● **FRAGMENTO DE TEXTO**
++++++

Ernest Hemingway, después de vivir en París tras la primera guerra mundial, llamó a la ciudad de las luces a moveable feast. El mismo epíteto, en mucha mayor medida, puede aplicarse a la civilización griega. Desde esta perspectiva, la filosofía y el arte en occidente no han pasado más de dos milenios alimentándose, de una forma u otra, del cadáver inerte de la cultura griega, sino que, en toda la extensión de la palabra, han continuado la fiesta. La idea de muerte, en Occidente —que ha dado a más de uno para cantar y prepararse para su decadencia y final— quizá deba entenderse, como también sugiere el propio Kerenyi, como el sacrificio descrito en muchos de los poemas griegos, donde la víctima derrama su vida y plenitud sobre los asistentes, los robustece —prepara incluso— no para la tristeza que fluye desde y hacia el Hades, sino —permítaseme la expresión— para la casi intolerable alegría de vivir que se desborda en una fiesta. Una vida que se dilata, engorda, hacia su límite: la muerte; eso es la esencia de una fiesta.

A todo esto, ¿qué significa la fiesta? Kerenyi, aunque de forma una tanto críptica y elusiva, define a la fiesta, o festividad, como:

[…] algo con valor propio que no debe confundirse con ninguna otra cosa en el mundo. Se diferencia claramente de todo lo demás y es por sí misma un rasgo absolutamente diferenciador […] El ser absolutamente diferenciadora, puede considerarse una definición mínima de la festividad (Kerenyi, La religión antigua, 1995, pág. 40).

En primer lugar, pues, la fiesta tiene que ver con marcar diferencias. Pero en Kerenyi, diferencia no quiere decir separación, sino más bien, un punto de contacto entre dos, o varios, planos o realidades. La heterogeneidad de toda fiesta tiene aquí su raíz. Una fiesta nunca se realiza en un solo plano, sino que inaugura espacios y consiste en una invitación a distintos asistentes. Kerenyi trabaja en particular, aunque no de manera exclusiva, con el contraste entre lo divino y humano, el cual, aunque es substancialmente diferenciador, debe entenderse también como interacción. En la fiesta conviven lo humano y lo divino, lo contingente y lo necesario, autonomía y destino, el más libre juego y la absoluta seriedad. En este sentido, Kerenyi coincide y extiende lo que Huizinga había intuido sobre el juego:

Todo juego es, antes que nada, una actividad libre. El juego por mandato no es juego, todo lo más una réplica […] El juego no es la vida «corriente» o la vida «propiamente dicha». (Huizinga, 2007, págs. 20-21)

++++++

● **DATOS REGISTRADOS**
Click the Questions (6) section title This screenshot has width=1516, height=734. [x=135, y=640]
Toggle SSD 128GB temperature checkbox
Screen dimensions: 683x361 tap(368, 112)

++++++

● **EN QUÉ CONSISTE**
Enumera todos los pares que, según el fragmento sobre la fiesta en Kerenyi, conviven en la fiesta.

● **RESPUESTA**
- lo humano y lo divino
- lo contingente y lo necesario
- autonomía y destino
- el más libre juego y la absoluta seriedad